Being Human, by former Archbishop of Canterbury Rowan Williams, which explores the ethical side of the human condition at a time when we are faced with AI and looking for answers.
Basil Bernstein’s Pedagogy, Symbolic Control, and Identity: Theory, Research, Critique. I’ve been exploring how his framework for pedagogic rights relates to artificial intelligence in education.
The Palgrave International Handbook of School Discipline, Surveillance and Social Control edited by Jo Deakin, Emmeline Taylor,and Aaron Kupchik. I have a chapter in here on biometrics in schools, but it’s full of amazing revelations about power and control in the everyday life of the school.

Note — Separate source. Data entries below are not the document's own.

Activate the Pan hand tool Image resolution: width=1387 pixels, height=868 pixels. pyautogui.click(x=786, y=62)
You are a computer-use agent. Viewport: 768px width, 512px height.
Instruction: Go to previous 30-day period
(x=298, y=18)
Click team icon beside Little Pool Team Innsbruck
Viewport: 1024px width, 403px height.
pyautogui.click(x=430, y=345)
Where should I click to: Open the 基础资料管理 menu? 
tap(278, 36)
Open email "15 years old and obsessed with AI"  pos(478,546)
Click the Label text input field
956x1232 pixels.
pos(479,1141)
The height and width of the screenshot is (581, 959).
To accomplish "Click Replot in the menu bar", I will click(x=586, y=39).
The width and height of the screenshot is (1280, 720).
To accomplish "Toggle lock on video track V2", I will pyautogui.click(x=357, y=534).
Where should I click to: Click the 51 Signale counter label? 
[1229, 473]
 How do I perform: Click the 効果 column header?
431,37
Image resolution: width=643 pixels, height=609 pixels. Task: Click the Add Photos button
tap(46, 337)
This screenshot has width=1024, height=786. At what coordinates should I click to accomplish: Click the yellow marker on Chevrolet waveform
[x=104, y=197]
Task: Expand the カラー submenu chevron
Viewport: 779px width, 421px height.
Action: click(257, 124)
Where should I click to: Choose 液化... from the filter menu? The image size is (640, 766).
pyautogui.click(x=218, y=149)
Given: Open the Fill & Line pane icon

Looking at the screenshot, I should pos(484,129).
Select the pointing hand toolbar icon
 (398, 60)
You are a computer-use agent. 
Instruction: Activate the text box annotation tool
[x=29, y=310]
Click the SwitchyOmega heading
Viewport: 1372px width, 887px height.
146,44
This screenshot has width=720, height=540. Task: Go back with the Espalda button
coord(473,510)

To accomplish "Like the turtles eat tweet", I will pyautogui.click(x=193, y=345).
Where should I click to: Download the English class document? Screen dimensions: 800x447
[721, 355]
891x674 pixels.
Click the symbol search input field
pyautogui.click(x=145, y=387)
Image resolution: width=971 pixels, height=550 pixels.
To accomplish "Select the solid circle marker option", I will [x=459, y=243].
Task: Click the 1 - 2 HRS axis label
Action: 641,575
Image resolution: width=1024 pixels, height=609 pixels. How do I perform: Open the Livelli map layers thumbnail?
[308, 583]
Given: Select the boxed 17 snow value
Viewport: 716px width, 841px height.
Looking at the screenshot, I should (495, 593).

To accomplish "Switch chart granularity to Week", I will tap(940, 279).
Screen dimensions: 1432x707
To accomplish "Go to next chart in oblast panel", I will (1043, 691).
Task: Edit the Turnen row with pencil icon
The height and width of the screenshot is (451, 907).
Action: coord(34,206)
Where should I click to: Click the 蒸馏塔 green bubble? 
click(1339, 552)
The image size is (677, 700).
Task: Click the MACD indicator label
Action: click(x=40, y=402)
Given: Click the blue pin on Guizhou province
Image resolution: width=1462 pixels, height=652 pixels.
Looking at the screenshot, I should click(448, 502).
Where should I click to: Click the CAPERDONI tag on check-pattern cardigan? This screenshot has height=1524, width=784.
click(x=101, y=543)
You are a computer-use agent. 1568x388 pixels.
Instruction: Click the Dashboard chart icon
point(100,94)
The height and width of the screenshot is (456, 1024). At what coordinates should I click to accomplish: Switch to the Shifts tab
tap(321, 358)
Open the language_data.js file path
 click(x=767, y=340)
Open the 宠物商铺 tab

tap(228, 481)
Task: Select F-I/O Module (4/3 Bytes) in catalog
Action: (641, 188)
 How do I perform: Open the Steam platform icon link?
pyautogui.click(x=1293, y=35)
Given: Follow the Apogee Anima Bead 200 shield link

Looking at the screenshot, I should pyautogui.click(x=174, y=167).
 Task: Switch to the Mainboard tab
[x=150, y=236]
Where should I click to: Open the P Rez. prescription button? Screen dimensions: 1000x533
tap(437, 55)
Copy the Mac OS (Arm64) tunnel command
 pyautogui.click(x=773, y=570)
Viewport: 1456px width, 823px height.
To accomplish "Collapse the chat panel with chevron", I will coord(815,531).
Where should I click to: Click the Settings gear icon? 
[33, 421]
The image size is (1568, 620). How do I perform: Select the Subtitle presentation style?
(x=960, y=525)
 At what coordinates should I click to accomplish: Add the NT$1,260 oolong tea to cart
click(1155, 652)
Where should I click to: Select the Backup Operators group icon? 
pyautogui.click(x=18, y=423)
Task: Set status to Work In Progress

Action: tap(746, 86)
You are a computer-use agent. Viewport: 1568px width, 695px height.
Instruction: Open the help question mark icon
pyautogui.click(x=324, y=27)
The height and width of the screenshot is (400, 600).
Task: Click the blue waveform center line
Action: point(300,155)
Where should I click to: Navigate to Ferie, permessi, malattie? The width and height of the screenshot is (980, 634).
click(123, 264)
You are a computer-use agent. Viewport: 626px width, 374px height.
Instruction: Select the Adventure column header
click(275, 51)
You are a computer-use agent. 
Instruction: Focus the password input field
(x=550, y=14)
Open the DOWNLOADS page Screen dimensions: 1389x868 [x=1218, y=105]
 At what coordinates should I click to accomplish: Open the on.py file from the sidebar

Rose Luckin’s latest work on AI in education, Machine Learning and Human Intelligence, which is a very extensive introduction to the topic, beautifully written in a strikingly palatable form.
Stuart Russell and Peter Norvig’s Artificial Intelligence: A Modern Approach which is now in its third edition. This has been very useful in helping me to reflect on AI as a behaviour rather than an isolated technology (or set of technologies).